Recorro con la vista de nueva cuenta mi cuarto casi con odio, pero es ahí cuando me doy cuenta. Abajo de la cama, casi escondida está una caja con la que llegue aquí, llenas de cosas “necesarias”, que al final no encontraron lugar en mi nueva vida.

Voy hacia mi cama, me agacho y saco la polvorienta caja. La abro con cuidado de no ensuciarme y veo ahí, hasta arriba y por una razón que no recordaba en absoluto, mis audífonos. En forma de diadema de color negro, fueron mi medio de escape de la realidad durante algunos momentos cuando recién había llegado. Los levanto y cuando por fin pensaba que podía regresar completo a mi verdadera casa observo casi al cerrar la caja un rostro en el fondo de ella.

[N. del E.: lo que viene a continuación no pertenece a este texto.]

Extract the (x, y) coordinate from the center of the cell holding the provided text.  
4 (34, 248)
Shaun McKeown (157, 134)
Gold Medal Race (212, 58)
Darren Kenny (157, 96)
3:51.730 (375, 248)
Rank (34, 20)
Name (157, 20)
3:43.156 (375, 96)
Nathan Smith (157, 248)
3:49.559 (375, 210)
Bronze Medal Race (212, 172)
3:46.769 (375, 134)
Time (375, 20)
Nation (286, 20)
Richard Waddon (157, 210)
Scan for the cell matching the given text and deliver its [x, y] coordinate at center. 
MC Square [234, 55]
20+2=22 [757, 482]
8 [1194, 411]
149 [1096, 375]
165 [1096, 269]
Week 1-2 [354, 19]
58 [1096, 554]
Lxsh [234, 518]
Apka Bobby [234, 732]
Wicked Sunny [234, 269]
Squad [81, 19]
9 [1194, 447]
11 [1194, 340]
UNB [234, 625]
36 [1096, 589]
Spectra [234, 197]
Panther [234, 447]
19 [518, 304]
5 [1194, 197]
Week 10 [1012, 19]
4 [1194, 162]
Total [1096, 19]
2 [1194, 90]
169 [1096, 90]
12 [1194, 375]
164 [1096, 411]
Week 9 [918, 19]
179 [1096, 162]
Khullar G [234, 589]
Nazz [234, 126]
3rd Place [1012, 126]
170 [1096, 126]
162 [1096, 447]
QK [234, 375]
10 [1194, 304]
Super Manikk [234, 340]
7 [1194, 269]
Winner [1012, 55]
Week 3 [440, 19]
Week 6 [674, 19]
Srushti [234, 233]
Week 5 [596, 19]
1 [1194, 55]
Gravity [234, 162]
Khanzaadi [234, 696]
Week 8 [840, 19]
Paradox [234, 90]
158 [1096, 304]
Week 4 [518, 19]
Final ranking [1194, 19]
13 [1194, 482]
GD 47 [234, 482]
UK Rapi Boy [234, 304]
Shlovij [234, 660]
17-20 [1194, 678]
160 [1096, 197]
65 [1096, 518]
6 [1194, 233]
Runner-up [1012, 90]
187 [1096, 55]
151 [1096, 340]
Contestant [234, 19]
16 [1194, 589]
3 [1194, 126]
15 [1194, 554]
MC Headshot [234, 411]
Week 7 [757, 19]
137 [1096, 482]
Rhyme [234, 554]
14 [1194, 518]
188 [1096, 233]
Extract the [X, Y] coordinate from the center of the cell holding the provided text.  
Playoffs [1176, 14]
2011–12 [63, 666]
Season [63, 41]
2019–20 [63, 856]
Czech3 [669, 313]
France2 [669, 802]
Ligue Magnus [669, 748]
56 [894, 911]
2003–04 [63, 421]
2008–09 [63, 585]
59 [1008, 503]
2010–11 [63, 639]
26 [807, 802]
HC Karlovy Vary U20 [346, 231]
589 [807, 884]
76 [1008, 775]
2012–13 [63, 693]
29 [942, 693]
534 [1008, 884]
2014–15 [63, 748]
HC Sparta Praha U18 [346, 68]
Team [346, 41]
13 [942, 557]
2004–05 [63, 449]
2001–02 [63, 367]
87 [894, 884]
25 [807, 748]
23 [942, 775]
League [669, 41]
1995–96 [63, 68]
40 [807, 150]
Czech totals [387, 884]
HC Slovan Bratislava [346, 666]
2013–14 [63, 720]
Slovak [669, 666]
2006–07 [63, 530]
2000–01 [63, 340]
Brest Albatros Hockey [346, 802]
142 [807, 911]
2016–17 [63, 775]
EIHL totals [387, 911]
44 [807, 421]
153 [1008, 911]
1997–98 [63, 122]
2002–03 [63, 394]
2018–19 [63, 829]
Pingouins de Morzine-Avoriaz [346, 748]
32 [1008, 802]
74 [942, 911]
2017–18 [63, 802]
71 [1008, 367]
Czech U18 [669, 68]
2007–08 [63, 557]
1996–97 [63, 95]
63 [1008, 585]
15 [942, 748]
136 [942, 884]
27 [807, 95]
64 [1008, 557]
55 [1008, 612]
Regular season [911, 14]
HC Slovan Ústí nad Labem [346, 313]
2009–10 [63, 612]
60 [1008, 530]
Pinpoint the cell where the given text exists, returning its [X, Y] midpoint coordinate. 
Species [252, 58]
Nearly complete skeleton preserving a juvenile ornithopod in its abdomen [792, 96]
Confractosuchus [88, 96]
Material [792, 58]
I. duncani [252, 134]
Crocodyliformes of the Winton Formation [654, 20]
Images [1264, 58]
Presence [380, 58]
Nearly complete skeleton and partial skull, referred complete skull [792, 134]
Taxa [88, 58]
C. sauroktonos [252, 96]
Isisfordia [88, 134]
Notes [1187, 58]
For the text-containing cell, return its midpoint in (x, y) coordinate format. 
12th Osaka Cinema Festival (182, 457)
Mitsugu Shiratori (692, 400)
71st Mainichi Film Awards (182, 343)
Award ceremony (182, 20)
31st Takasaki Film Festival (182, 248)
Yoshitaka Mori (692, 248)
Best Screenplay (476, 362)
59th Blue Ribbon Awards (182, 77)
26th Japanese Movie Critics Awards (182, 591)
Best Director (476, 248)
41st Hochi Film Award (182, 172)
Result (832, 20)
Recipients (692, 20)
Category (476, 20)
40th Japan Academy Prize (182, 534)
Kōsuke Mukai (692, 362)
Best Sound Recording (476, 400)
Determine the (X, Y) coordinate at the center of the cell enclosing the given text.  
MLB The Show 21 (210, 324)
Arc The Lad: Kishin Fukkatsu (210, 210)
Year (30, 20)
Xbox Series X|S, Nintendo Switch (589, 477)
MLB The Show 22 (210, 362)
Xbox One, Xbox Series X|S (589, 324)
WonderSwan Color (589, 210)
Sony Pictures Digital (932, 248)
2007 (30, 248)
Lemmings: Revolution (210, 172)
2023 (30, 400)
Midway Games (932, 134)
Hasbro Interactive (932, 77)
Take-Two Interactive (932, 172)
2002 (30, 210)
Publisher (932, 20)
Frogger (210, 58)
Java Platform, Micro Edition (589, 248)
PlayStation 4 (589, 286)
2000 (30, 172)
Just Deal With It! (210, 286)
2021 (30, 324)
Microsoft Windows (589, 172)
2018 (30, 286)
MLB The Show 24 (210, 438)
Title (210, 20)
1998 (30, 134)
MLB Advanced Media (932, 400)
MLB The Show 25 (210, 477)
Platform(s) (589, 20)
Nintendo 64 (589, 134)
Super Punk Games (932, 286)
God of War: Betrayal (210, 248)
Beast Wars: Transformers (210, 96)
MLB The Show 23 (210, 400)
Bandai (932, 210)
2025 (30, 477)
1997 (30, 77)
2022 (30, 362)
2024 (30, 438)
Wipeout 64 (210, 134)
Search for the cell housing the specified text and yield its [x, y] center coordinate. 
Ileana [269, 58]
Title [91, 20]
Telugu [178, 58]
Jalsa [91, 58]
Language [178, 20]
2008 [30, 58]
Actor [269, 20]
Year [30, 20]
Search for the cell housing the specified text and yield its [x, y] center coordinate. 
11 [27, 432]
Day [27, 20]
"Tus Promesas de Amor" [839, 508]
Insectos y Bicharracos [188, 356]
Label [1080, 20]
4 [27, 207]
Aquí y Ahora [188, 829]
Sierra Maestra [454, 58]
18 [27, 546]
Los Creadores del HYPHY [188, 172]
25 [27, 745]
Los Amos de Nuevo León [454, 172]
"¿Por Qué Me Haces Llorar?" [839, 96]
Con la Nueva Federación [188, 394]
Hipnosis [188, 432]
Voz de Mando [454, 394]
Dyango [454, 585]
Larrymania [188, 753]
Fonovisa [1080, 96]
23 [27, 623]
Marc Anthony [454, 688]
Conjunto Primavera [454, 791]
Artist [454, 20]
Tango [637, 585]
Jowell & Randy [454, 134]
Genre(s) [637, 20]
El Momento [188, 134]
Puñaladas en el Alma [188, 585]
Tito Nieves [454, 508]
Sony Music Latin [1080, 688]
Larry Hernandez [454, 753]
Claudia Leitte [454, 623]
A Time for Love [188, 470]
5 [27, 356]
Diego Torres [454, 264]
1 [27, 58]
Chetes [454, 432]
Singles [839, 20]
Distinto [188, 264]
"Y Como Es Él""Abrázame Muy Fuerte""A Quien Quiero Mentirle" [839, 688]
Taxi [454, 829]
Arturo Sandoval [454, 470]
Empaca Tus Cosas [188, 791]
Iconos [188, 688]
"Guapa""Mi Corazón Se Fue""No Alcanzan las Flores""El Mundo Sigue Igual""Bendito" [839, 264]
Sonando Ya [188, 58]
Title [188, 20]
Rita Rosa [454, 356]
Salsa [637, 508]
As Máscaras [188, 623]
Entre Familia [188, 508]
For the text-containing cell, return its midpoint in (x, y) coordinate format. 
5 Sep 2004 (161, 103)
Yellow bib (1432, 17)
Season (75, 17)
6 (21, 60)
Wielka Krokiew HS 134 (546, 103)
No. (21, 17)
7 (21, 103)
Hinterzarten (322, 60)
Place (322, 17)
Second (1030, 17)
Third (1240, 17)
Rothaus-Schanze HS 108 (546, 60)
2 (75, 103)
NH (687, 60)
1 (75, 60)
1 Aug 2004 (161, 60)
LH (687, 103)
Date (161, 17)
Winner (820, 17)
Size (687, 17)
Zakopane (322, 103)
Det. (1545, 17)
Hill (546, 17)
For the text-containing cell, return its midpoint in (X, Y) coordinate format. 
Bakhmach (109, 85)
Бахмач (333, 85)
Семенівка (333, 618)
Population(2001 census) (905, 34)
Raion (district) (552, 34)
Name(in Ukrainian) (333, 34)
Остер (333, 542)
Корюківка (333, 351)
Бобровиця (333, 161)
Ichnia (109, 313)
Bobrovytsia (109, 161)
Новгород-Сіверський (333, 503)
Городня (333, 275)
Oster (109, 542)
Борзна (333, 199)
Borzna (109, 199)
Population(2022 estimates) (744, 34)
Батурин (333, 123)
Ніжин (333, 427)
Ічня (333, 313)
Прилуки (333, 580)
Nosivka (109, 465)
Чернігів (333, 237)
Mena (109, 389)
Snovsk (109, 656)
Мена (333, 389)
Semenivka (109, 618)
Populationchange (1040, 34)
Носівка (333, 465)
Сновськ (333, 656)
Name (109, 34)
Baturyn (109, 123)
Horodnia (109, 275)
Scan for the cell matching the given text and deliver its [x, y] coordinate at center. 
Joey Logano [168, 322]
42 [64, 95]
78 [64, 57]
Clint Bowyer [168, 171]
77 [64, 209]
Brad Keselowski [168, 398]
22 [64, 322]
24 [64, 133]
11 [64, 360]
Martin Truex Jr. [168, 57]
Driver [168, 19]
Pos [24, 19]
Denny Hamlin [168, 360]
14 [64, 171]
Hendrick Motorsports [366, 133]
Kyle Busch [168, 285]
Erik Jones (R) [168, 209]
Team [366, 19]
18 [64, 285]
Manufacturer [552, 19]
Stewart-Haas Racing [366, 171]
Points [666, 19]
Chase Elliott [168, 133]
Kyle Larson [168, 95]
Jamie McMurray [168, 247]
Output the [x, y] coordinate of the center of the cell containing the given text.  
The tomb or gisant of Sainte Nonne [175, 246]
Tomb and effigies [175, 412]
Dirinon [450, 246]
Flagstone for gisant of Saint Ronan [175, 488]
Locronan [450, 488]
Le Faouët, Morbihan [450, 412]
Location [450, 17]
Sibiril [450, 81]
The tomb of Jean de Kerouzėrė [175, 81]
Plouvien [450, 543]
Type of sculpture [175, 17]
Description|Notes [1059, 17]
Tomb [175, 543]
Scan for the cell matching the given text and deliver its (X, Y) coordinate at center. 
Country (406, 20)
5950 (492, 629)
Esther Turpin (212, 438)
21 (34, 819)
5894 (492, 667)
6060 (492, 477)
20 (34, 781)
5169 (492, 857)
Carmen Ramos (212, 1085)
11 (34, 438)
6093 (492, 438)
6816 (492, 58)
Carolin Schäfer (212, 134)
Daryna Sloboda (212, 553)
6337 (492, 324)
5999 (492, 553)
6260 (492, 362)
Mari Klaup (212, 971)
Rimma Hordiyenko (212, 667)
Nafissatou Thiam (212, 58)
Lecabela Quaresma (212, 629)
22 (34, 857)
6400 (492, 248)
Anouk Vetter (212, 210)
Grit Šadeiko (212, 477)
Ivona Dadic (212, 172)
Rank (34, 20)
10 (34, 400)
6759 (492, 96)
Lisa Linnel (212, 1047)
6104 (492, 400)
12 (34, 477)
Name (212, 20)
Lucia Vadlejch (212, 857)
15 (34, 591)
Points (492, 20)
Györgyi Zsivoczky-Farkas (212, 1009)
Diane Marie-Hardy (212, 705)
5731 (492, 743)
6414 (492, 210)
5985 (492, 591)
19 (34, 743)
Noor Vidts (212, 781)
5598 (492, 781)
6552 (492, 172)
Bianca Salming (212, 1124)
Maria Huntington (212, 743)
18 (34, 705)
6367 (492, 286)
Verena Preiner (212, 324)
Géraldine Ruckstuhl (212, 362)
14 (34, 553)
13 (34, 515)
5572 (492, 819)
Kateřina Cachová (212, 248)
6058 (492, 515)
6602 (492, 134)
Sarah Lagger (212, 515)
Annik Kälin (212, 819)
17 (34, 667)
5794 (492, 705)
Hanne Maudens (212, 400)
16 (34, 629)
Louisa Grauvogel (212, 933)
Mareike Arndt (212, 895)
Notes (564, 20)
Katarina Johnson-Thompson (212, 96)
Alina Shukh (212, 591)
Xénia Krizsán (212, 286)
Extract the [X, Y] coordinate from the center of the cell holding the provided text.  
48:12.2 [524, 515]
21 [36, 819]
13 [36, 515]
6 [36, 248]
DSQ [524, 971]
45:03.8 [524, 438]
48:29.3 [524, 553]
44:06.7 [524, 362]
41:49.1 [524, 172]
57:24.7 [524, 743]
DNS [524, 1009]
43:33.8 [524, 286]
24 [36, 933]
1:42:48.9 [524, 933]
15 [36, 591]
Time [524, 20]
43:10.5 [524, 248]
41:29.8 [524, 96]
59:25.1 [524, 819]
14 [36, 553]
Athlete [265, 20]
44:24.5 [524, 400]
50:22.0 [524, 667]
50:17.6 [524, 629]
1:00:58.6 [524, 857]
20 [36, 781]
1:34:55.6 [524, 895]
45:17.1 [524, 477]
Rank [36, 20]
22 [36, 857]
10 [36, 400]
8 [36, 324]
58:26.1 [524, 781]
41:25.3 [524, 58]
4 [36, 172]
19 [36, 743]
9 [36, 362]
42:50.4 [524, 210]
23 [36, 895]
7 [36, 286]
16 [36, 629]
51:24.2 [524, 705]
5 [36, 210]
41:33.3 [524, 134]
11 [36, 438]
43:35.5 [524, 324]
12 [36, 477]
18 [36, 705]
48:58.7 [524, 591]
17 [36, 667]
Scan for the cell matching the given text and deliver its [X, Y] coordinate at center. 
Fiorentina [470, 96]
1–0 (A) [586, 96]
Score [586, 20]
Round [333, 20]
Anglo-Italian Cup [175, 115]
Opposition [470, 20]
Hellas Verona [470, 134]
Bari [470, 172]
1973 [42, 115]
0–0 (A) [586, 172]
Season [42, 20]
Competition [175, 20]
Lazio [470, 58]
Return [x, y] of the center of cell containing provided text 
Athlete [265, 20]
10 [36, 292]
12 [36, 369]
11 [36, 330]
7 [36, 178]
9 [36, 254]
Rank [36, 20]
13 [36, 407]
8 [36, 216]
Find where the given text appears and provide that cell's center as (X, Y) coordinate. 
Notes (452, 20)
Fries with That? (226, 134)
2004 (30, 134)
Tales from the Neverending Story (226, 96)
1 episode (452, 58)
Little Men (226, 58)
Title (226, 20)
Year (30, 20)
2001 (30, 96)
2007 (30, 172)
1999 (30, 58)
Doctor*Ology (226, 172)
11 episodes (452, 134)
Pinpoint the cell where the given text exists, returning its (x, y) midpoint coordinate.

El rostro de mi madre me estaba mirando. Me quedé quieto un segundo para después extender mi mano hacia el fondo de la caja y sacar esa foto. Las orillas estaban gastadas pero en el centro podía observar no solo a mi mamá, sino a toda mi familia. Mi madre en el centro junto a mi papá, sonriendo a la cámara, mi hermana a la izquierda con una sonrisa tímida y los brazos atrás. Mi hermano agachado en el centro haciendo señas con las manos, manifestando una profunda felicidad. Yo estoy a la derecha de mi mamá, con un brazo sobre su espalda, sonriendo también. Es la foto que nos tomamos hace tres años, cuando aún estaba estudiando, unas vacaciones en el bosque. 

Recuerdo un lugar frío y lluvioso. Mi padre nos había convencido de ese lugar antes de la playa que a él no le gustaba. Atrás se pueden ver los pinos y la falta de luz natural que refleja que la mañana de ese día había sido lluviosa, la ropa de frío, los charcos que se vislumbraban lo confirmaban. Veo la foto y casi me siento con ellos otra vez, una oleada de emoción comenzaba a desbordarse, una carcajada salió pronto de mí cuando recordé que justo después de haberse tomado es foto, la cámara había resbalado del poste donde la había colocado para que todos apareciéramos en la foto, cayendo en un charco, arruinándola. Recuerdo que nos quedamos un momento quietos viendo la cámara envuelta en el lodo, como si desde ahí nos fuera a tomar otra foto, un minuto después estábamos riéndonos.

Todavía veo a mi hermano tratando de prenderla, acto seguido agitándola frente a mi hermana para que se ensuciara con el lodo que contenía. Mi padre fue a detenerlo y tropezó con otro charco ensuciando también a mi mamá que estaba junto a él. Después nos encontramos los 5 brincando entre los charcos. Era un concierto de carcajadas y sonidos del agua y el fango que empezaba a adornarnos entre un público expectante de otras familias que también sonreía. Las fotos pudimos salvarlas.

Guardo la imagen en mi mochila para poder seguir viéndola en el camino, la música y la añoranza serían mis acompañantes de imprevisto. De pronto me vuelvo un rayo, pongo la caja de nueva cuenta en su lugar, cierro la puerta para salir corriendo. Esquivo personas, animales y plantas. En 10 minutos sale el autobús en el cual ya debería de estar. De pronto mi pie derecho se encuentra mojado. Me detengo un momento y es cuando me doy cuenta que la noche había sido lluviosa. Había pisado un charco.

Durante un momento, aquel lugar que desdeñaba se sintió como mi hogar.